◆ **WHAT YOU SHOULD DO**:
Output the span of lines from the one that contains "This screenshot has" through the end of the records, inclusive, exactly as written and free of pictures.

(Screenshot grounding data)
↓↓↓
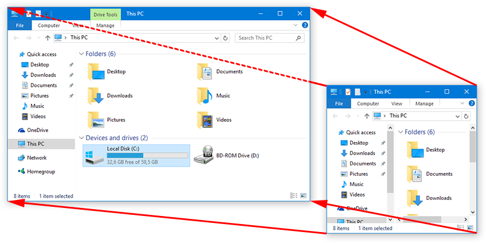Click Network in the navigation pane
Viewport: 486px width, 243px height.
[37, 158]
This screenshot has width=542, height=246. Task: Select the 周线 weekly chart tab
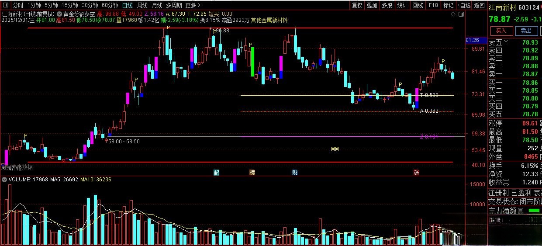point(142,6)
↑↑↑
◆ **RESULT OF THE TASK**:
This screenshot has width=542, height=246. Task: Select the 周线 weekly chart tab
point(142,6)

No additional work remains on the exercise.